Task to carry out
Format the data from its first line through the line containing "(x=293, y=251)" as a JSON list of strings, one string per line, leaving out any blank lines.
== Provided data ==
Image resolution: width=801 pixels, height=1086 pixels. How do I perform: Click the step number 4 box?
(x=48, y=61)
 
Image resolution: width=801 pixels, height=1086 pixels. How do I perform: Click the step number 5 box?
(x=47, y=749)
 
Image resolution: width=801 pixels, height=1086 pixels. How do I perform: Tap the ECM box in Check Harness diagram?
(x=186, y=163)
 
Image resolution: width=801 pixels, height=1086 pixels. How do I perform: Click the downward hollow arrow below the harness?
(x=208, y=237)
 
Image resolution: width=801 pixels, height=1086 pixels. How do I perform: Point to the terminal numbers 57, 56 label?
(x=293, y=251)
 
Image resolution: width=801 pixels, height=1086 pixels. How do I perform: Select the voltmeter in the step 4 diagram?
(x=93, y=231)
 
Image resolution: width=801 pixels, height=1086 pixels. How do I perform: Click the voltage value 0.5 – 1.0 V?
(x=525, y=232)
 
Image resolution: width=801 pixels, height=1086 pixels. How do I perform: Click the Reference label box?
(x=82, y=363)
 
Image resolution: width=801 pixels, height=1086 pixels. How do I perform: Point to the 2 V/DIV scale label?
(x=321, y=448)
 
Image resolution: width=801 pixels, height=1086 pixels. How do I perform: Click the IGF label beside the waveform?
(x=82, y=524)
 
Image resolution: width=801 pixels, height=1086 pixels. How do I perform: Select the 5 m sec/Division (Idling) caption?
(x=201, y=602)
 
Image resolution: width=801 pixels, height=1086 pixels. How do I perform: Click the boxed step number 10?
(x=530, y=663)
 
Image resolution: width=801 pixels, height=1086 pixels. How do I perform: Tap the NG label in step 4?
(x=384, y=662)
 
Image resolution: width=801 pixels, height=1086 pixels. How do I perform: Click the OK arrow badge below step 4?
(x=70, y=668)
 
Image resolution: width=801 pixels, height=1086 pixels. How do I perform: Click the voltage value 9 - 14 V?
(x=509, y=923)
===
Finished exercise
[
  "Image resolution: width=801 pixels, height=1086 pixels. How do I perform: Click the step number 4 box?",
  "(x=48, y=61)",
  "Image resolution: width=801 pixels, height=1086 pixels. How do I perform: Click the step number 5 box?",
  "(x=47, y=749)",
  "Image resolution: width=801 pixels, height=1086 pixels. How do I perform: Tap the ECM box in Check Harness diagram?",
  "(x=186, y=163)",
  "Image resolution: width=801 pixels, height=1086 pixels. How do I perform: Click the downward hollow arrow below the harness?",
  "(x=208, y=237)",
  "Image resolution: width=801 pixels, height=1086 pixels. How do I perform: Point to the terminal numbers 57, 56 label?",
  "(x=293, y=251)"
]